----- Texte

Racisme. “Tu vas faire quoi si je te taze ?” Ces derniers jours, Rima Hassan et Aly Diouara, eurodéputée européenne et député de la France insoumise, ont été victimes de campagnes politiques et médiatiques aux accents de persécution raciste. Du gouvernement au Rassemblement National, de la télévision publique au préfet de Paris, sur les radios et sur les plateaux de télévision, on menace de « tazer » des parlementaires et de les déchoir de leur nationalité.
Des plus hautes sphères de l’État jusqu’aux pieds des grands ensembles, le fond de l’air est brun. Les campagnes médiatico-politiques racistes lancées contre Rima Hassan et Aly Diouara en sont le signal. La marche du 22 mars à l’appel de 220 organisations, dont la France insoumise, en sera la riposte. Notre article.
Des plateaux de télévision au gouvernement, nouvelle cabale médiatico-politique contre Rima Hassan
Le 27 février, la députée européenne de la France insoumise Rima Hassan était invitée au micro de Jean-Jacques Bourdin sur les antennes de Sud Radio. De bout en bout, elle y a rappelé sa position et celle de la France insoumise au sujet du génocide en cour à Gaza : le respect du droit international et l’utilisation de ses termes pour qualifier la situation et ses acteurs.
Mais voilà, le droit international et la remise en perspective historique des évènements en cours au Moyen-Orient constituent une offense intolérable pour Jean-Jacques Bourdin et les soutiens du génocide. Ainsi Jean-Jacques Bourdin a passé son interview à déformer les propos de Rima Hassan et à mettre dans sa bouche des mots qui ne sont pas les siens. Dans un excès peut-être aussi hallucinant que révélateur, il est allé jusqu’à demander à l’eurodéputée insoumise si elle n’appelait pas au « djihad » pour avoir évoqué les quatre générations de Palestiniens sacrifiées depuis la Nakba.

----------

» **Consigne**
Poursuivez le texte ci-dessus, consacré aux campagnes contre Rima Hassan et Aly Diouara, à partir de sa dernière phrase. Les enregistrements qui suivent proviennent d'une autre source.

----- Données fournies

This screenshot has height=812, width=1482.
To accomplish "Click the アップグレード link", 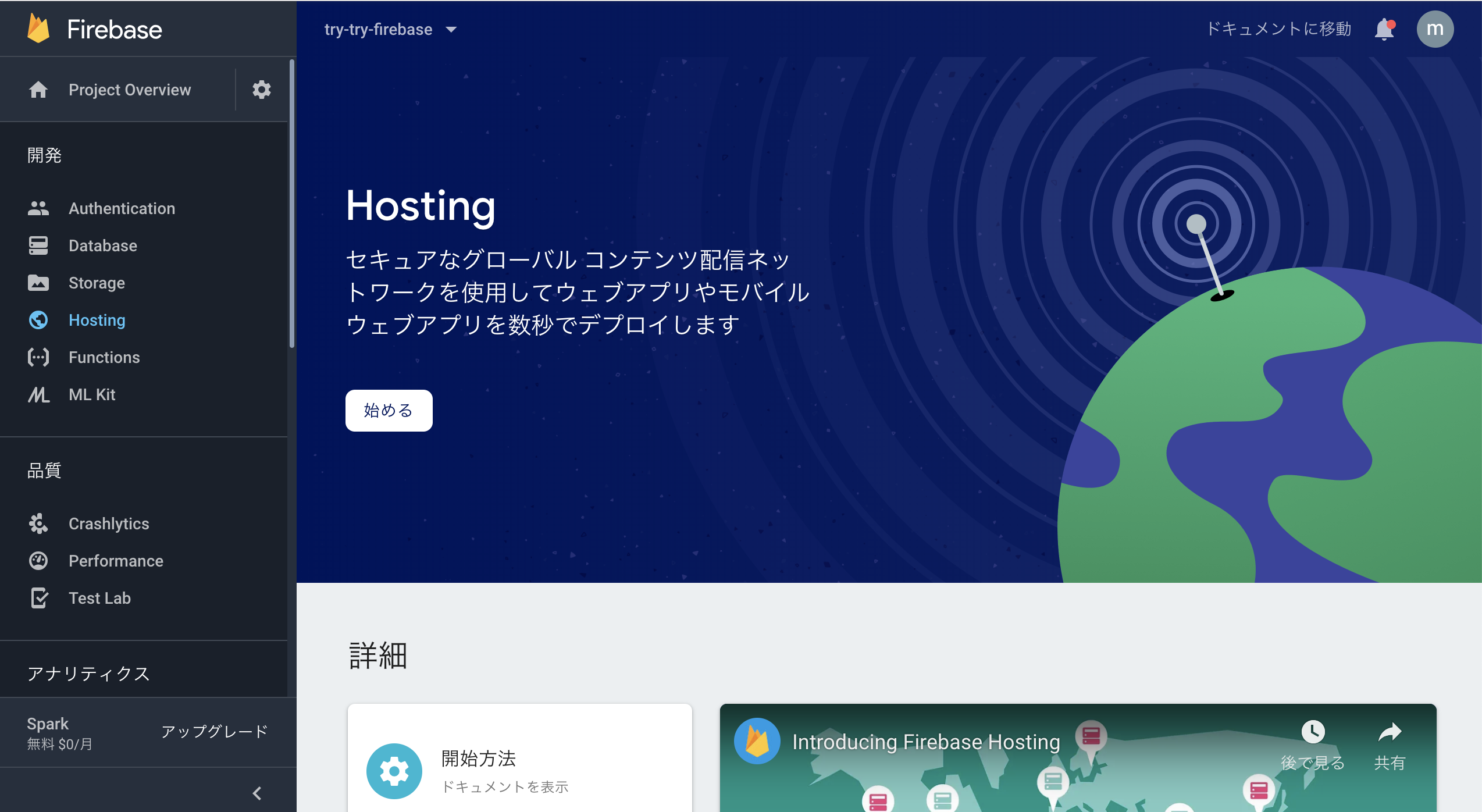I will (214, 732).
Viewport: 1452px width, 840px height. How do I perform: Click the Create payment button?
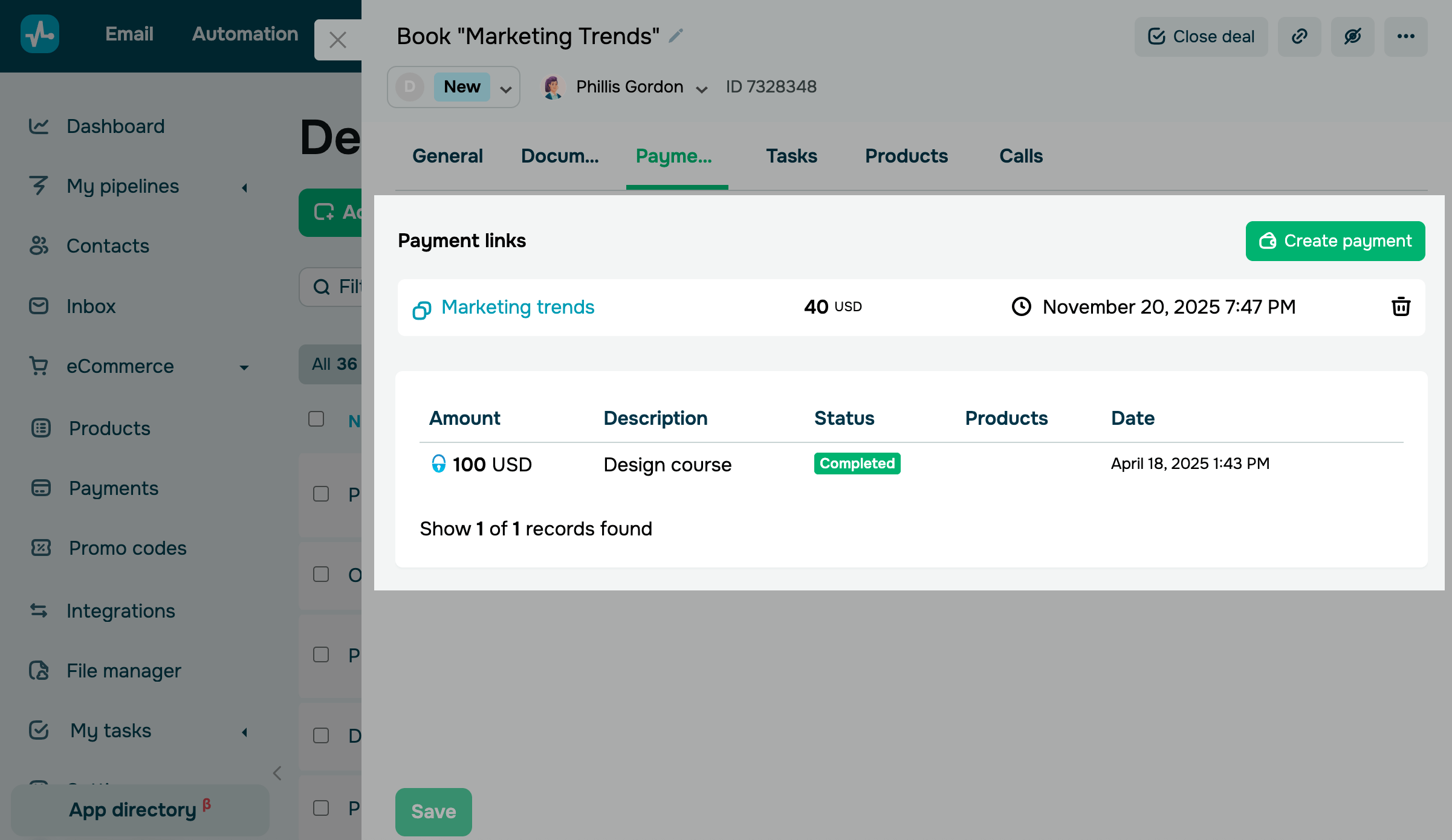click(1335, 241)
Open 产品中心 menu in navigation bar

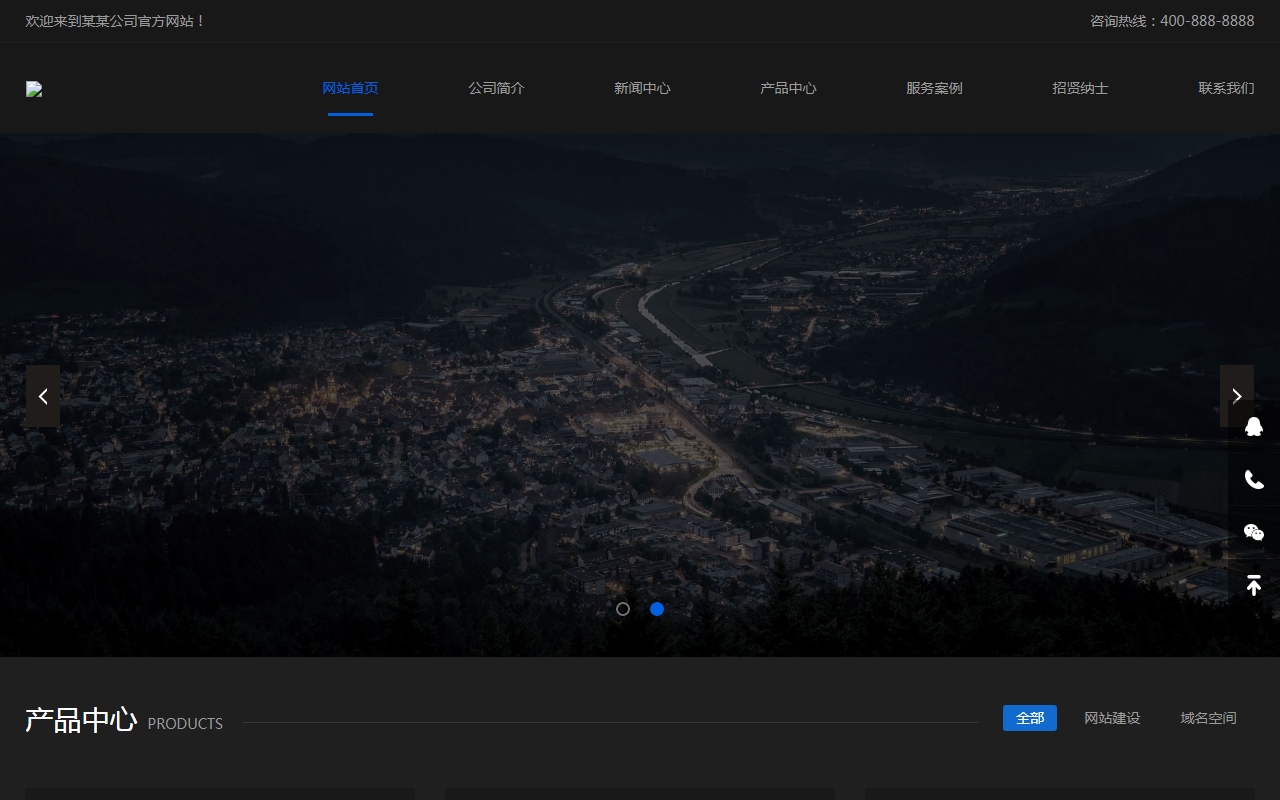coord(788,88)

----------
----- Données fournies

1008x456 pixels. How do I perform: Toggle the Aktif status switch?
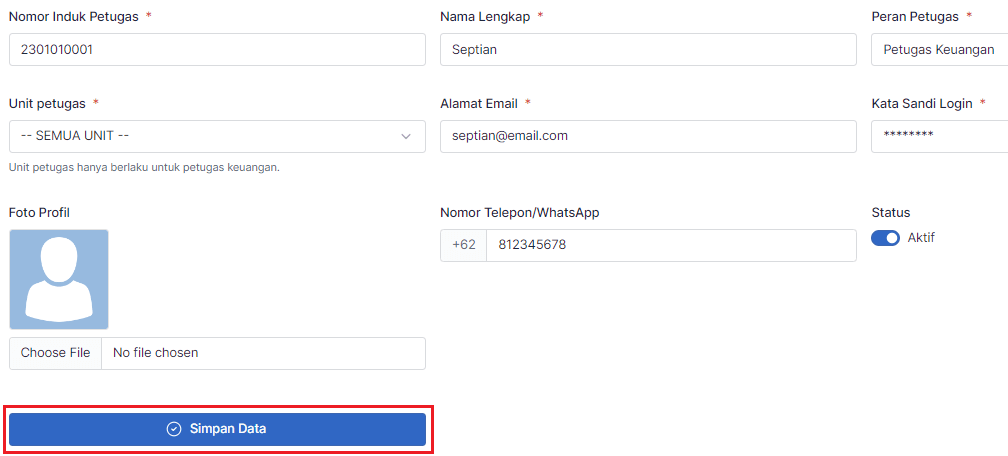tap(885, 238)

----------
----- Données fournies

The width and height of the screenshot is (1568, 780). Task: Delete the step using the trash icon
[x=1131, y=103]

----------

» **Réponse**
https://twitter.com/L_insoumission/status/1895065063540543903
Après cette interview plus proche d’une inquisition diffamatoire que du plus insignifiant travail journalistique, c’était au tour du reste des médias dominants et de la classe politique de prendre le relai, et d’enclencher une énième campagne d’acharnement raciste contre Rima Hassan, appelant en particulier à sa déchéance de nationalité. Ainsi des diffamations et insultes de Bruno Retailleau, Marion Maréchal-Le Pen, de multiples représentants du Rassemblement National, du ministre François-Noël Buffet appelant lui-même à la déchéance de nationalité de Rima Hassan, et, bien-sûr, du socialiste Jérôme Guedj.
Tous se sont employés à faire croire que Rima Hassan avait justifié l’action du Hamas telle qu’elle s’est déployée en Israël le 7 octobre 2023. Tous ont éhontément menti car c’est en réalité l’exact inverse que la juriste et eurodéputée insoumise a rappelé au micro de Jean-Jacques Bourdin, droit international à l’appui : « Le Hamas a une action légitime si on se réfère aux résolutions des nations unies (résolution 3070 XXVIII de l’ONU).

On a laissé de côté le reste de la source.